Die Wiederkunft Christi ist heutzutage keines der Hauptthemen unter den Gläubigen. Wenn man unter Christen fragen würde, was sie erhoffen, würde wahrscheinlich nicht viele antworten: »dass Jesus kommt«. Dabei sind die gemeinschaftlichen Gebete der Christen voll von solchen Aussagen. Sie sind nur leider fast zu Formeln erstarrt. Beispielsweise werden katholische Christen, denen jemand vorspricht »Geheimnis des Glaubens«, ohne jedes Zögern antworten: »Deinen Tod, oh Herr, verkünden wir, und deine Auferstehung preisen wir, bis du kommst in Herrlichkeit.« Dieses Bekenntnis gehört zu jeder Heiligen Messe hinzu. Aber wahrscheinlich ist der letzte Teil dieses Satzes eher so mitgesagt. Nicht viele warten vermutlich mit ständig neu gesteigerter Energie auf Jesu Rückkehr.
»Oh, wann kommst du?« Den Hit aus den Siebzigern sang damals Daliah Lavi. Eigentlich heißt diese Frau Daliah Lewinbuk und stammt aus der Nähe von Haifa. Sie ist Jüdin. Es wäre wirklich Spekulation, nun darüber nachzudenken, ob ihr jüdischer Glaube irgendeinen Einfluss auf dieses Lied oder ihre Art, es zu singen, gehabt hat. In jedem Fall aber ist es ein Liebeslied ganz bemerkenswerter Art. Es singt von einer liebevollen Erwartung. Kernaussage ist, dass diese Erwartung bleibt, wann auch immer der Erwartete kommen und wie auch immer er handeln wird.

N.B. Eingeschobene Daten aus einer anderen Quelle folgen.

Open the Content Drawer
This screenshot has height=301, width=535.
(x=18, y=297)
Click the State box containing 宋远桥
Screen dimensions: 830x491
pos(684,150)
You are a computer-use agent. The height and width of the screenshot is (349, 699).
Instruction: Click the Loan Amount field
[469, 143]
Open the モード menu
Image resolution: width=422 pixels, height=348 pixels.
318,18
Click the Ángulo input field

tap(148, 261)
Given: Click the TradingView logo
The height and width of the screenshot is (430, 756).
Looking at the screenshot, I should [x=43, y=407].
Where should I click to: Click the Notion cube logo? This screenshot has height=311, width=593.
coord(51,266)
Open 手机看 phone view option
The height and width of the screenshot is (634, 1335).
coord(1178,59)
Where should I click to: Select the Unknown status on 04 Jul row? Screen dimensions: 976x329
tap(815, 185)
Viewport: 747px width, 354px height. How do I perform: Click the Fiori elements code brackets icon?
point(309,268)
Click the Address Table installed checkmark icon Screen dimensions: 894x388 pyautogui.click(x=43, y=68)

Und bedenkenswert ist zumindest, dass nun ausgerechnet Juden tatsächlich eine solche Erwartung seit Jahrtausenden in Bezug auf Gott kennen. Juden erwarten bis heute den Messias. Christen hingegen sagen zwar, dass dieser Messias schon gekommen ist, denn Jesus war dieser Messias (auf griechisch: der »Christus«). Sie erwarten ihn aber dennoch neuerlich. Christen erwarten nämlich seine Wiederkunft. Und dies meint nicht einfach nur das persönliche Ende eines jeden Menschenlebens und das Vor-Gott-Treten eines jeden Menschen. Es meint tatsächlich auch die endgültige Wiederkehr Christi und das Ende aller Zeiten.
Für das tiefere Durchdenken dieser Dimension des Glaubens und die Auseinandersetzung mit ihr hat sich in der Christenheit das Ende des Kirchenjahres herausgebildet. Jetzt werden an den Sonntagen Schriftstellen vorgetragen, die vom Ende der Zeit und der Wiederkehr Christi handeln. Die Erwartung der Christen ist vermutlich bei vielen nicht so energiegeladen, wie der Ruf »oh, wann kommst du?« einer Daliah Lavi. Paulus dagegen ließ noch seinen ersten Brief an die Korinther mit dem Ruf »Unser Herr, komm!« enden, und mit den gleichen Worten schließt auch das allerletzte Buch der Bibel, die Offenbarung des Johannes. Diese Erwartung schenkt ein großes Glücksgefühl. Frühe Christen haben wahrscheinlich sehr viele Vertonungen des Rufes »Maranatha« gekannt. Vermutlich waren sie sehnsuchtsvoll und kraftvoll zugleich. Die Frage bleibt also: Warte ich auf ihn?